A supermoon's eclipse is exceedingly rare – NASA says a supermoon eclipse has only occurred five times in the 1900s, and the next one is expected in 2033.

This eclipse is the last in what is called a Lunar Tetrad – a series of four total lunar eclipses that occur in a row, without any partial eclipses in between. The total eclipses happen about six months apart. The current tetrad began in April 2014, with subsequent eclipses occurring in October 2014, April 2015 and the final one tomorrow.

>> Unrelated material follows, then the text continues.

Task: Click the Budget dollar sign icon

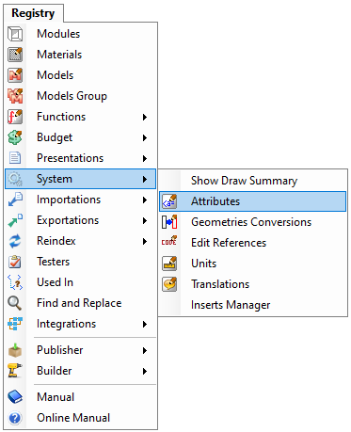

Lunar tetrads can be rare in some centuries and can occur frequently in others. The 21st century will have eight lunar tetrads, the maximum number of lunar tetrads that can occur in a century. The last time this happened was in the 9th century.

Eclipses in history

To our ancestors, eclipses must have been even more awe-inspiring than they are today. Without a contemporary understanding of astronomy and almost no light pollution providing perfect viewing conditions, eclipses would have been highly culturally significant for older civilizations. Here are some legends tied to lunar eclipses from cultures around the world.

The Inca believed a total eclipse was the result of a giant jaguar attacking and eating the moon. In order to deter the big cat from attacking the Earth next, Inca shook spears at the moon and made lots of noise to drive the predator away.

Ancient Mesopotamians saw lunar eclipses as an assault on the moon by seven demons. As lunar events were linked to events on Earth and thus to their leader, Mesopotamians installed a surrogate king, in case of any attack. The real king was hidden away as an ordinary citizen until the danger passed.

The Native American Hupa believed the moon had 20 wives and many pets, including mountain lions and snakes. When the moon did not feed the animals, they attacked him and made him bleed. The eclipse would end when his wives stepped in to protect him, collecting his blood and restoring him to health.